Earlier this month, after the latest advisory was issued, Yedioth Ahronoth ran a whole page of wiseacre comments from Israelis saying they planned to go to Europe in spite of the warning, and who think the advisories are so much hot air.

Things aren’t all that simple, though; thorough clarification is needed. So, I’ll let you in on a little secret: My acquaintances include someone who held a senior position in the Counter-terrorism Bureau. A sensitive fellow, he ended up there after studying literature at university and realizing that no great livelihood would come of that. All of us used to tell him what a great loss his decision was to the realm of literature.

In other words, there is a close affinity between the study of literature and predicting terrorist threats. Both call for imagination and intuition, and the ability to discern what’s between and behind the lines. Another feature the two have in common: Interpretation is always subjective and does not rest on absolute certainty.

Above all, just as the literary scholar hopes that literature will provide him with ever-more sophisticated works to challenge his analytical abilities – so the travel advisories need occasional unforeseen terrorist attacks to be perceived as valid. That allows the counter-terrorism unit to say, “See? We told you so,” and then to gird their loins and cobble together yet another advisory.

In other words, travel advisories play an essentially paradoxical role in our lives. They might predict the dangers lurking abroad correctly, but they cannot foresee the most important thing: namely, the behavior of those who are being warned.

To that end, another unit would have to be created: a bureau of counter-psychology, to counter the mechanisms of denial and repression, and the mental disorders that make Israelis thumb their collective nose in various situations. Evidence of that can be seen in the wise-guy remarks in Yedioth, and in the fact that some of the organizers of anti-Israel demonstrations in Europe – which are among the reasons behind travel advisories to begin with – are themselves Israelis.
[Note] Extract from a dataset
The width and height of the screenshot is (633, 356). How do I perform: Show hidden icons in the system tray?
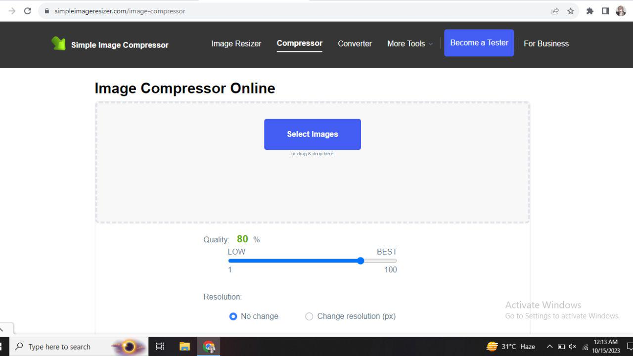[549, 346]
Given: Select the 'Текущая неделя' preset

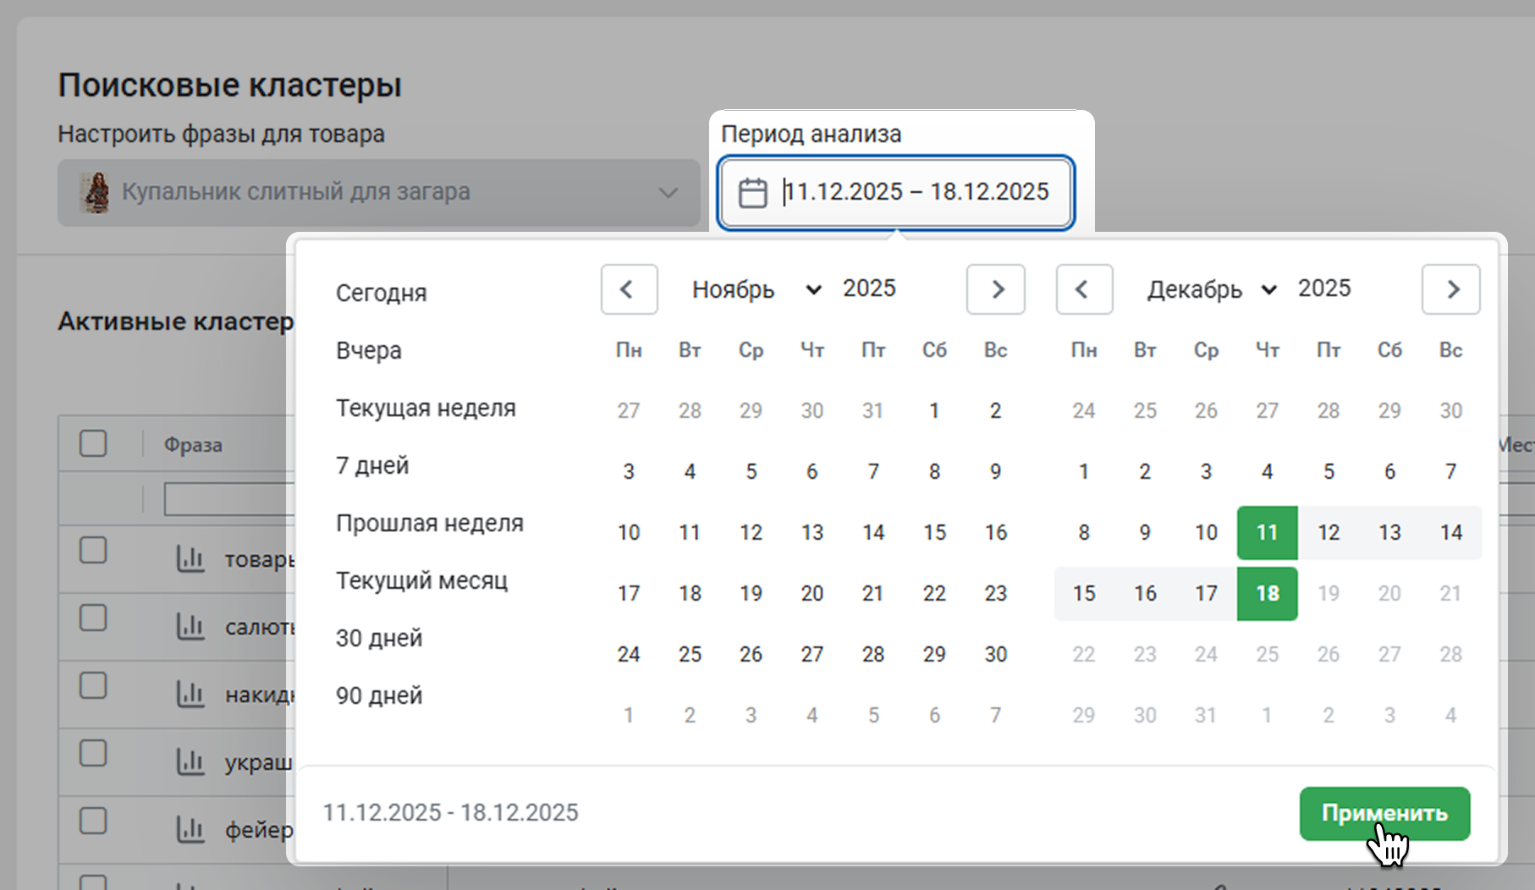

A case in point is E., a former colleague, whom I suddenly see on Facebook in the front ranks of a demonstration in Berlin, holding an anti-Israeli placard. Or M., who went to Jordan – not recommended by the Counter-terrorism Bureau for visits – to lead an anti-Israeli demonstration in Amman; on his return, he complained that the Jordanian police had used violence to disperse the protesters. The Jordanian policeman who bopped my friend over the head with his truncheon must have been thinking to himself, “That whole nation must be off its rocker.”

Still, the framers of the travel advisories can chalk up a few sweeping successes to their credit. Of the most important ones is Turkey. The bureau has succeeded in extinguishing every spark of desire to vacation there. A major contributor to this is Turkey’s former prime minister and now president, Recep Tayyip Erdogan, who takes advantage of every opportunity to flail Israel and the Jews. From this point of view, Erdogan would seem to be a walking travel advisory. Yet, paradoxically, since 2003, when he took power and when 23 people were killed in attacks on two Istanbul synagogues, I don’t recall any major terrorist attack against Israel or Jews in Turkey.

Once again we see how imprecise this field is, just like literature. Turkey provides an excellent case study. It’s a country from which the travel advisory has never been rescinded and yet, in terms of the statistics of terrorism, it’s one of the safest places in the world for Israelis.

But please don’t take the information I’ve just given you as practical advice – don’t let me see you start flooding that country again and doing embarrassing things in the hotels. Leave Turkey to me and to the few among us who know what’s what.